There is no surer sign that you have plummeted into the mediocrity of middle age than the frisson of excitement you feel when a skip bin is delivered to your house.

There’s so much potential. The purging, the cleansing, the ridding of sins.

I do realise that’s pretty philosophical for a large rubbish bin, but hear me out.

First of all, I found that when you get a skip bin delivered, you are the talk of the town. Neighbours were intrigued. Strangers were seduced by the possibilities of treasures within. And Angela from the dog park asked important questions like “What are you going to put in your skip bin?” which is weirdly personal when you think about it.

I mean, the broad answer is “stuff” but I think Angela was hoping for a more specific response. Some sort of inventory, perhaps.

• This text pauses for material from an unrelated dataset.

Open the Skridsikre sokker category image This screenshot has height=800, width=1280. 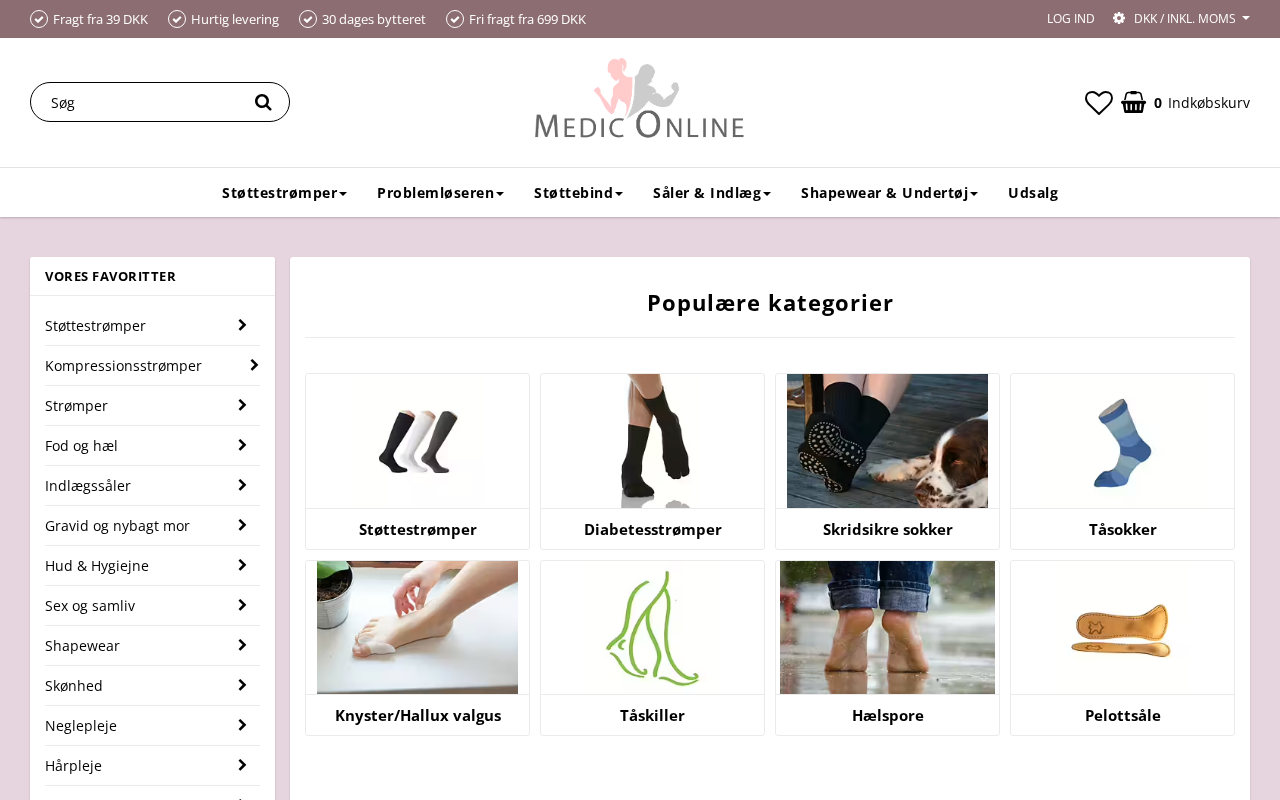tap(887, 441)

In reality, I had exactly a week to transfer the detritus from my garage to the four cubic-metre skip bin on the street in front of my house. You see, I share my driveway with two other properties, so I couldn’t put it there, and I have no verge to speak of. So I handed the local council 50 bucks and they handed me a piece of paper saying I could pop it on the street where I would normally park my car.

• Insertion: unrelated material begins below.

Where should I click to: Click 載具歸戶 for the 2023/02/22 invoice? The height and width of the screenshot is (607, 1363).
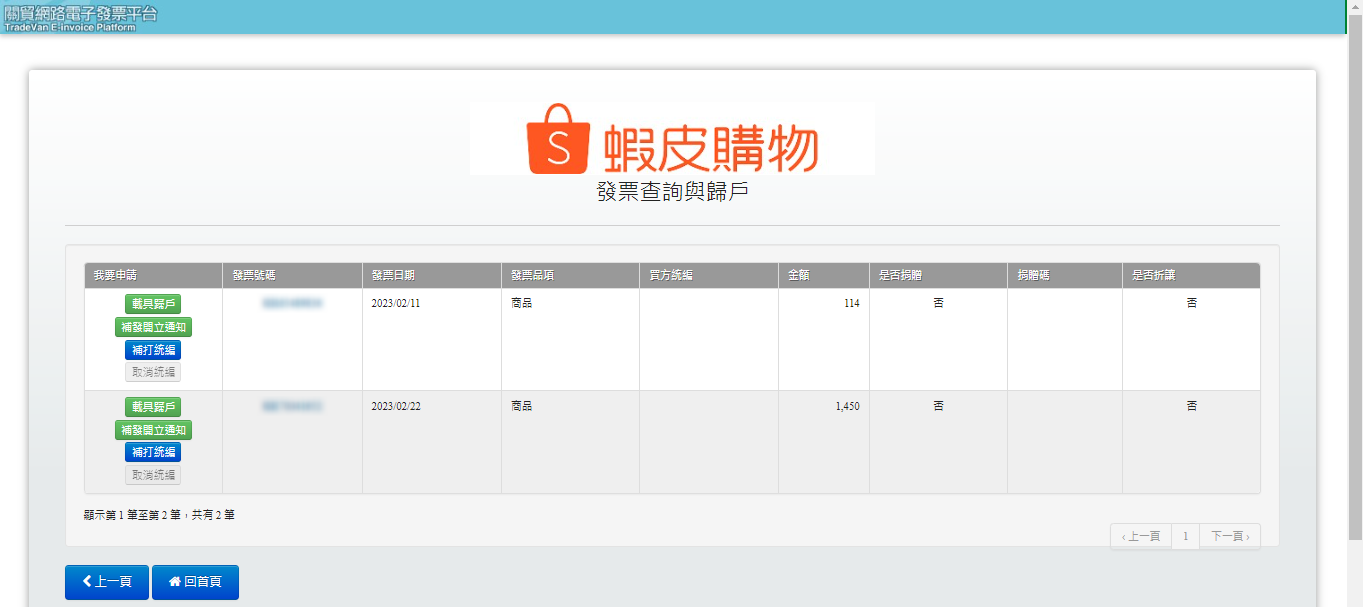(x=152, y=406)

Those of you with previous skip experience might have spotted the problem with this arrangement already. That is, a street skip is vulnerable to two things: (a) the random depositor who is lured by the space in your bin and dumps their garbage in it under the cover of darkness, and (b) the skip rat who likes to sift through the contents of your bin looking for things of value.

I discovered a skip rat in my bin last Sunday, in that foul weather. I had been studying the radar intensely, waiting for a long enough break in the weather that would allow me to dump a few more wheelbarrow loads into the skip, when I was rather surprised to find a young guy sitting deep in the bin, forensically sorting through what I had thrown out.

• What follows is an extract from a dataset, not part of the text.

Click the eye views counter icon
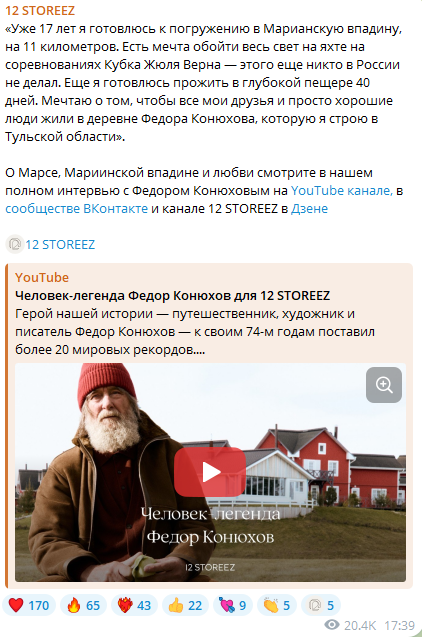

Unfortunately for him, it was just proper junk accumulated over the last seven years and mostly covered in rat droppings. My garage currently only has three walls, which allows our ratty friends to entertain therein, and judging by the number of olive pits I found, they’ve got Mediterranean tastes. I do have an olive tree, so it’s not THAT surprising, but I digress.

I was actually amazed at the amount of stuff I had managed to just dump into the garage over the last seven years. But Marie Kondo would have been super proud of my capacity to toss it out. I hadn’t used it since before COVID, so it obviously hadn’t been sparking a whole lot of joy in my life.

And before you chastise me for throwing out perfectly good things, I would like to point out that some of the stuff was redistributed via my local Buy Nothing page, and now a family who have recently arrived in Australia will have some very pretty Christmas decorations, another family from around the corner scored some lasagne dishes and a 12-year-old kid got to put together his first flat-pack project. See, everyone’s happy.

Even the skip rat? I hear you ask. Well, yes. Because I panicked and gave him my bike.

I didn’t want him to have to sit in all that rat poop for nothing. So I offered him my very dusty, slightly rusty bike with two very flat tyres. It was a great bike in its day, but I’ve upgraded to an e-bike so I have something more stylish to fall off. Anyway, he was rapt with the bike and when I went to walk the dog a little while later, he rode past on it and yelled “THANK YOU!” so I guess everyone came out a winner.

The very public skip bin situation is a bit confronting though, because you feel the weight of judgment of everyone who passes by. Is it better to be shoving quality items in so strangers can treat it like a lucky dip? Or is it better for it to be filled to the brim with actual rubbish that has no discernible value?

I’ll admit that when it was picked up at the end of the week, I was relieved. I’m not cut out for this sort of scrutiny. And I had run out of bikes to give away.